__Trecho do documento__:
■ ■ ■

A esquina onde nasceu o infinito

Nos anos 1960, entre as ruas Divinópolis e Paraisópolis, um grupo de jovens mineiros começou a reinventar a canção popular brasileira. Lô, Milton, Beto Guedes, Tavinho Moura, Toninho Horta, todos orbitando entre guitarras, harmonias ousadas e poesia existencial. Dali nasceu o Clube da Esquina, movimento que uniu mineiridade, rock, jazz e fé poética.

Em 1972, o álbum “Clube da Esquina”, assinado por Lô e Milton, redefiniu os contornos da MPB. Meio século depois, continua a soar moderno, entre coros, cordas e o cheiro de chuva de Belo Horizonte. No mesmo ano, o jovem compositor lançou seu mítico “Disco do Tênis”, espécie de diário adolescente de alma psicodélica e sonhadora, hoje reverenciado por artistas do indie ao tropicalismo tardio.

■ ■ ■

__Dados apresentados__:

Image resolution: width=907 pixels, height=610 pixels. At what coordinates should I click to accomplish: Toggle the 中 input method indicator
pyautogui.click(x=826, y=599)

■ ■ ■

__Tarefas__:
• a. Copie do trecho sobre o Clube da Esquina a passagem que vai de "Nos anos 1960, entre" até "e fé poética.".
• b. Resuma em duas frases o trecho sobre o Clube da Esquina.

__Gabarito__:
• a.
Nos anos 1960, entre as ruas Divinópolis e Paraisópolis, um grupo de jovens mineiros começou a reinventar a canção popular brasileira. Lô, Milton, Beto Guedes, Tavinho Moura, Toninho Horta, todos orbitando entre guitarras, harmonias ousadas e poesia existencial. Dali nasceu o Clube da Esquina, movimento que uniu mineiridade, rock, jazz e fé poética.

• b. Nos anos 1960, entre as ruas Divinópolis e Paraisópolis, jovens mineiros como Lô, Milton, Beto Guedes, Tavinho Moura e Toninho Horta deram origem ao Clube da Esquina, movimento que uniu mineiridade, rock, jazz e fé poética. Em 1972, o álbum "Clube da Esquina", assinado por Lô e Milton, redefiniu os contornos da MPB e continua a soar moderno, e no mesmo ano saiu também o "Disco do Tênis", hoje reverenciado por artistas do indie ao tropicalismo tardio.